Sunday 30 March 2014

MLE in LC 10

MLE in LC 10

What does a Modern Learning Environment look like in LC10?

Firstly ICT is used seemlessly for mostly skills and drills, blogging and creating in a digital way. Our class blog connects the families and friends of the children as well as classrooms from around the world. 

Children are not in prearranged seating plans unless they have made poor choices with their learning or behaviour.  Children are allowed to sit where they like and with who they like as they can work more collaboratively bouncing ideas off one another or quietly asking for help from experts. 

Today we trialled sitting in the cupboards!!! They loved it and not a whisper could be heard. This will be an option, but in the meantime I'd like everyone to experience sitting out there so they can become more self aware learner and knowing what works for them.

We've been using a pair of ear muffs for several weeks now and have a group of 9-12 learners who prefer this learning style. Using 5 minute intervals allows children to have this opportunity.

Last week after sending children out for a brain break during writing and watching who was following instructions, getting back on with their work quickly and not mucking around those children enjoyed a brain break (quick jog around the field) without the teacher (or doing brain break exercises on YouTube).  While the others that need more scaffolding/direction/guidance/watching stayed with me for a more directed and structured brain break.  Today I sent out each writing group out in turns, this worked wonderfully! 

I was using BACH music (ewwww what's this the kids asked lol) during writing time, but I have found I'm sitting quite close to the player and it was used initially for a behaviour management strategy of keeping the noise down.
AND... Finally the furniture.  I have taken my teachers desk out of the class not only to make more room but it seems to be an eternal dumping ground for me. 
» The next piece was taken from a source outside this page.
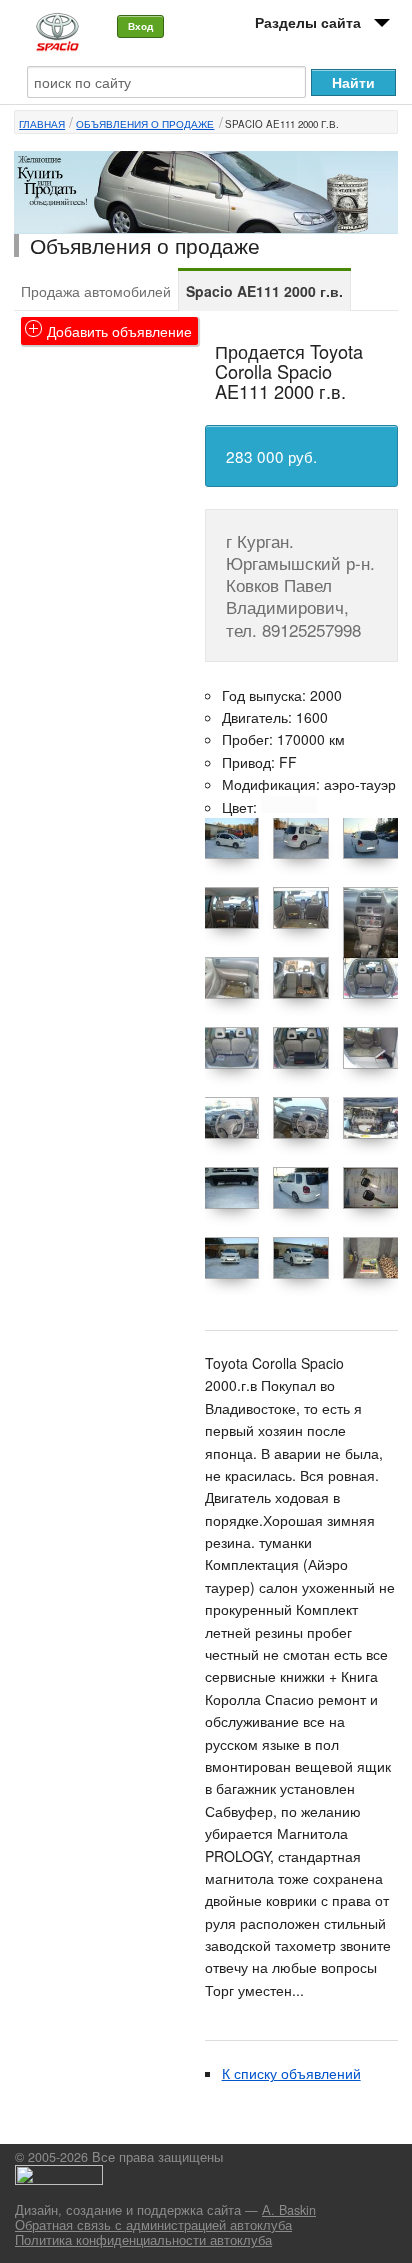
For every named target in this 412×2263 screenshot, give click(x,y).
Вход (140, 26)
Table arrangements are in a purposeful way I promise! Having children sitting in small groups and  sitting by themselves lets children work to their strength. Using clipboards, standing or writing on their tummies again let children fidget and move. 


Sunday 16 March 2014

Writing grouping

How am I catering for my target kids at writing?

Having a ahha! Moment in the shower, as you do, I wanted to expose the lower ability children to quality pieces of writing. In comes mixed ability groupings. How exciting! 

A few things had to change to allow quality vs quantity. Seeing one writing group a day, with the other groups on other writing tasks. (Comic life, quad blogging, printing, free choice writing).

I've had two weeks and I love it! Not all the low and slow kids are grouped together, the target kids get a better slice of my time as they are near me in the groupings, they are sharing their work with kore people more often and they will be getting advice from their peers (term 2's goal). 

Also using our modelling book more and as a reference tool lets the children see aspects of what a great writer needs. 

AND... I have their writing goal sheets ready to go for week 10, it's taken a while to tackle this but I have overhauled it and all good things take time : )

Tuesday 4 March 2014

Dojo

I've been using a behaviour tool called Class Dojo, or Dojo for short for just over a year and I'm HOOKED! Why? It appeals to my IT obession, the reward scheme is portable as it's an app and it hooks the kids with the cute avatars and sense of accomplishment of doing the right thing.

I love the fact I can make the behaviours specific for my class and change and add as the year progresses and as a need arises.  I also have the kids on board to look out for specific behaviours i.e someone who is packing up straightaway or someone who is using their whisper voice, a big one we are struggling with.

The other side to Dojos is the accountability for the children as their parents sign up for weekly automated updates.  Getting parents on board isn't hard as some of them have commented they would love to use it at home. 

This year I found an idea that a lot of American schools are using, trading their Dojo points for an incentive within the class.  So after trawling Pinterest (I will post about this AMAZING site in the near future) I found some already made incentive cards. 

So this is how it works in our class. 2x a term the kids trade their Dojos for a reward that they want (we came up with some ideas at the start of the year - another ITY strategy, kids will be motivated to earn points when they have buy in of the reward/incentive).  Yesterday was trade in day and the class was a buzz. Great conversations like "oh if I remember to take my books home without being told I might get a dojo, if I stopped straightaway I might have had more Dojos, well done" ... "You can pick anything you want because you have so many Dojos."

Also the age of my children allows me to teach the children about delayed gratification and setting goals. 

Monday is reward day, which got me thinking some rewards require children to bring something from home i.e a hat, a favourite toy or a night off homework. So I made up a little certificate letting home know what their child has picked. All children receive a Dojo reward as the minimum is 10 points with a lot of children receiving over 20 points, so even those naughty students have an opportunity for a reward. At a glance I can see who doesn't have many Dojos at the start of the day and I make it my goal to find something positive about that child that is a genuine and meaningful reason.